Work request:
Pick out each line of the records that includes the string "card", and copy it.
### Material for this exercise
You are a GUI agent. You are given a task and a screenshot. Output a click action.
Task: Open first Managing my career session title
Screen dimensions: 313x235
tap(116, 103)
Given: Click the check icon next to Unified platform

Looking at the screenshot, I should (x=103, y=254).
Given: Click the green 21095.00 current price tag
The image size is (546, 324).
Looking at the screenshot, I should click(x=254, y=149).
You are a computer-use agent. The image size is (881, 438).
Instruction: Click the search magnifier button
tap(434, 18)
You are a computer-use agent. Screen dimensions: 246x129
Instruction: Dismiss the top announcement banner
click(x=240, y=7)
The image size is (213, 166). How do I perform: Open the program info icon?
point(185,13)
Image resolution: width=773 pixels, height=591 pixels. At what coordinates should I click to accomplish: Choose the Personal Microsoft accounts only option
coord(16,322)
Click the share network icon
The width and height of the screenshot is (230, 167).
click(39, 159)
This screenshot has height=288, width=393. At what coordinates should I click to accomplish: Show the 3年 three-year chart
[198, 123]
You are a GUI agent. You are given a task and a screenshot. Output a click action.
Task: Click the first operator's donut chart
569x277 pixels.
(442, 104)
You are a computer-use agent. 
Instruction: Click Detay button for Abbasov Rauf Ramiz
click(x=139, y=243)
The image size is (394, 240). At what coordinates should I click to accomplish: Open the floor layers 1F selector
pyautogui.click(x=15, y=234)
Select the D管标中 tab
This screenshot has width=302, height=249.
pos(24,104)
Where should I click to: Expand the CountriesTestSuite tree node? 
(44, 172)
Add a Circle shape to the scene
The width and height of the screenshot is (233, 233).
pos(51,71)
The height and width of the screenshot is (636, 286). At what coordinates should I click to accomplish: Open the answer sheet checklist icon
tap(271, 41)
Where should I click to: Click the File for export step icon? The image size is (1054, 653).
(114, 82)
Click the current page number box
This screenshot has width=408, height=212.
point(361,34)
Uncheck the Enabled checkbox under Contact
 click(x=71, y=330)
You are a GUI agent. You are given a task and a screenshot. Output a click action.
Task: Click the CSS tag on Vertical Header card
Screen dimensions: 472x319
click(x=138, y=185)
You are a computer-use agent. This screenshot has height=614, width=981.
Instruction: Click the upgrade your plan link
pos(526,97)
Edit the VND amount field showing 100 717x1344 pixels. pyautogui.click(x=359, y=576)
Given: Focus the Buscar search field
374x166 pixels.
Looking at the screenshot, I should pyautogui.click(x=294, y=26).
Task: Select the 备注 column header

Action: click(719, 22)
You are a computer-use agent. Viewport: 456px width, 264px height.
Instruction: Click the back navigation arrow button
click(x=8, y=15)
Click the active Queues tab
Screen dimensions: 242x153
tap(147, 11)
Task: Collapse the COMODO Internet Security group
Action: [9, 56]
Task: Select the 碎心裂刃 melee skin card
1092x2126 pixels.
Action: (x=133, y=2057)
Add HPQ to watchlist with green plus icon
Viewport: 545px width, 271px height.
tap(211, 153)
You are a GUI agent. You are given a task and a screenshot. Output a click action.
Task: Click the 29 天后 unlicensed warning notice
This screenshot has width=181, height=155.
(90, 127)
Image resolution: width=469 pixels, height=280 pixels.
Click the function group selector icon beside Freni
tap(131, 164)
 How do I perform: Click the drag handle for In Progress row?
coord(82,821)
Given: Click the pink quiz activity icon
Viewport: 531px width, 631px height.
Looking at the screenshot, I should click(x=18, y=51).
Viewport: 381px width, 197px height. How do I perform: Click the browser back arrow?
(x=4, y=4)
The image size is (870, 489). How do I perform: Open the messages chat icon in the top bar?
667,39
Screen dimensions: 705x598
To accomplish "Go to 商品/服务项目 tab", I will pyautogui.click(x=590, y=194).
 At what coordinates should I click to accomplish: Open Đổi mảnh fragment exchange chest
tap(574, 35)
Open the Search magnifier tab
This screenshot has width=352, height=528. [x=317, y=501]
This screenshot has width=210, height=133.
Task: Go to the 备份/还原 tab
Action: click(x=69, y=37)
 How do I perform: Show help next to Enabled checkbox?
######
Reply to the task:
Task: Click the CSS tag on Vertical Header card
Task: Select the 碎心裂刃 melee skin card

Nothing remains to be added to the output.